What needs to be done:
The entries are to be repeated verbatim, with nothing left out.

^^^^

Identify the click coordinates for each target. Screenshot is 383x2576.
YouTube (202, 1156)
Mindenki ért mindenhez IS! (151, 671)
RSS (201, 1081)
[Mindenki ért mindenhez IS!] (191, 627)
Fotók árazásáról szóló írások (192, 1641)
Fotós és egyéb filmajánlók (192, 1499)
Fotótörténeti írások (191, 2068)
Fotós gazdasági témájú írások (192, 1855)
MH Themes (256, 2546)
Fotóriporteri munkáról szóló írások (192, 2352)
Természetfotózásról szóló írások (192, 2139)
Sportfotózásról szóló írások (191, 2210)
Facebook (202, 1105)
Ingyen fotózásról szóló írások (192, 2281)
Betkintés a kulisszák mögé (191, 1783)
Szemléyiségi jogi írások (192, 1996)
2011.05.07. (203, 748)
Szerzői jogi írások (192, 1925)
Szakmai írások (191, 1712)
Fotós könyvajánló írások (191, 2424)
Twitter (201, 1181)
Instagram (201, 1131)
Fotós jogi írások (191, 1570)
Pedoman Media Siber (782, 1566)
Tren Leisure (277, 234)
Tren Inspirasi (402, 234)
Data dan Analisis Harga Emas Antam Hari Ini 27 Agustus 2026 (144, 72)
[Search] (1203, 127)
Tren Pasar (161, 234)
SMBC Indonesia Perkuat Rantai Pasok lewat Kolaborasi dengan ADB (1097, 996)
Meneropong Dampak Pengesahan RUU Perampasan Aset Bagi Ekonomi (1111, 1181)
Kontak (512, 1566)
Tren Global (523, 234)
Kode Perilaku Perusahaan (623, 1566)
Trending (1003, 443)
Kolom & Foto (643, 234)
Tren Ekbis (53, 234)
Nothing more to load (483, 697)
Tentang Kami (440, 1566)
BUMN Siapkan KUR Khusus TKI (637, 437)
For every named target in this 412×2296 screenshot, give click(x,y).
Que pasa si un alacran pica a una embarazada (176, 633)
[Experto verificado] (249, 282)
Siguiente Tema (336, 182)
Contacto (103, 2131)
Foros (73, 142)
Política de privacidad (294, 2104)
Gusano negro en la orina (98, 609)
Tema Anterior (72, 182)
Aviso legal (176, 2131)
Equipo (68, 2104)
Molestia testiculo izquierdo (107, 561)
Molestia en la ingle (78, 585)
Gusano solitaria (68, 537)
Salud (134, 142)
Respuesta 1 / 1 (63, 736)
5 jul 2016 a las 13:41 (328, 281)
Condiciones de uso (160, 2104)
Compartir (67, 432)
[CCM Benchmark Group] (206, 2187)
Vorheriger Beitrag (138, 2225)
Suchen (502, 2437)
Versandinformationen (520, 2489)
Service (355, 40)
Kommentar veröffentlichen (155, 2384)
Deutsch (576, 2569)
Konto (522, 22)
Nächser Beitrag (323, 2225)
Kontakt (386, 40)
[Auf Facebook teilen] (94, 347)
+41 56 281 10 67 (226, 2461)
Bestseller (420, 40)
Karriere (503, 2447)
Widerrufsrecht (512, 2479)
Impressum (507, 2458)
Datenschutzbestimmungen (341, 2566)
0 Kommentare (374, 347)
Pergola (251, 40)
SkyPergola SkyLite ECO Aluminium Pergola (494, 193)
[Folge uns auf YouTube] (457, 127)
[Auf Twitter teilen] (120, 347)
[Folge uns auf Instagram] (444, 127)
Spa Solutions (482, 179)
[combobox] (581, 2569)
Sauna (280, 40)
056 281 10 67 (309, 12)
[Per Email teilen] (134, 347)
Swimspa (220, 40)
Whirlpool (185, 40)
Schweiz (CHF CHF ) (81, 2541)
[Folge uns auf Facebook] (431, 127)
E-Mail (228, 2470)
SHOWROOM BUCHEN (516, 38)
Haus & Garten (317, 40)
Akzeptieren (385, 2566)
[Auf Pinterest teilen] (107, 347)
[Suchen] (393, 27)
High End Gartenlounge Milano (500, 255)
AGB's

^^^^

Answer for this exercise:
Identify the click coordinates for each target. Screenshot is 383x2576.
YouTube (202, 1156)
Mindenki ért mindenhez IS! (151, 671)
RSS (201, 1081)
[Mindenki ért mindenhez IS!] (191, 627)
Fotók árazásáról szóló írások (192, 1641)
Fotós és egyéb filmajánlók (192, 1499)
Fotótörténeti írások (191, 2068)
Fotós gazdasági témájú írások (192, 1855)
MH Themes (256, 2546)
Fotóriporteri munkáról szóló írások (192, 2352)
Természetfotózásról szóló írások (192, 2139)
Sportfotózásról szóló írások (191, 2210)
Facebook (202, 1105)
Ingyen fotózásról szóló írások (192, 2281)
Betkintés a kulisszák mögé (191, 1783)
Szemléyiségi jogi írások (192, 1996)
2011.05.07. (203, 748)
Szerzői jogi írások (192, 1925)
Szakmai írások (191, 1712)
Fotós könyvajánló írások (191, 2424)
Twitter (201, 1181)
Instagram (201, 1131)
Fotós jogi írások (191, 1570)
Pedoman Media Siber (782, 1566)
Tren Leisure (277, 234)
Tren Inspirasi (402, 234)
Data dan Analisis Harga Emas Antam Hari Ini 27 Agustus 2026 (144, 72)
[Search] (1203, 127)
Tren Pasar (161, 234)
SMBC Indonesia Perkuat Rantai Pasok lewat Kolaborasi dengan ADB (1097, 996)
Meneropong Dampak Pengesahan RUU Perampasan Aset Bagi Ekonomi (1111, 1181)
Kontak (512, 1566)
Tren Global (523, 234)
Kode Perilaku Perusahaan (623, 1566)
Trending (1003, 443)
Kolom & Foto (643, 234)
Tren Ekbis (53, 234)
Nothing more to load (483, 697)
Tentang Kami (440, 1566)
BUMN Siapkan KUR Khusus TKI (637, 437)
For every named target in this 412×2296 screenshot, give click(x,y).
Que pasa si un alacran pica a una embarazada (176, 633)
[Experto verificado] (249, 282)
Siguiente Tema (336, 182)
Contacto (103, 2131)
Foros (73, 142)
Política de privacidad (294, 2104)
Gusano negro en la orina (98, 609)
Tema Anterior (72, 182)
Aviso legal (176, 2131)
Equipo (68, 2104)
Molestia testiculo izquierdo (107, 561)
Molestia en la ingle (78, 585)
Gusano solitaria (68, 537)
Salud (134, 142)
Respuesta 1 / 1 (63, 736)
5 jul 2016 a las 13:41 (328, 281)
Condiciones de uso (160, 2104)
Compartir (67, 432)
[CCM Benchmark Group] (206, 2187)
Vorheriger Beitrag (138, 2225)
Suchen (502, 2437)
Versandinformationen (520, 2489)
Service (355, 40)
Kommentar veröffentlichen (155, 2384)
Deutsch (576, 2569)
Konto (522, 22)
Nächser Beitrag (323, 2225)
Kontakt (386, 40)
[Auf Facebook teilen] (94, 347)
+41 56 281 10 67 (226, 2461)
Bestseller (420, 40)
Karriere (503, 2447)
Widerrufsrecht (512, 2479)
Impressum (507, 2458)
Datenschutzbestimmungen (341, 2566)
0 Kommentare (374, 347)
Pergola (251, 40)
SkyPergola SkyLite ECO Aluminium Pergola (494, 193)
[Folge uns auf YouTube] (457, 127)
[Auf Twitter teilen] (120, 347)
[Folge uns auf Instagram] (444, 127)
Spa Solutions (482, 179)
[combobox] (581, 2569)
Sauna (280, 40)
056 281 10 67 (309, 12)
[Per Email teilen] (134, 347)
Swimspa (220, 40)
Whirlpool (185, 40)
Schweiz (CHF CHF ) (81, 2541)
[Folge uns auf Facebook] (431, 127)
E-Mail (228, 2470)
SHOWROOM BUCHEN (516, 38)
Haus & Garten (317, 40)
Akzeptieren (385, 2566)
[Auf Pinterest teilen] (107, 347)
[Suchen] (393, 27)
High End Gartenlounge Milano (500, 255)
AGB's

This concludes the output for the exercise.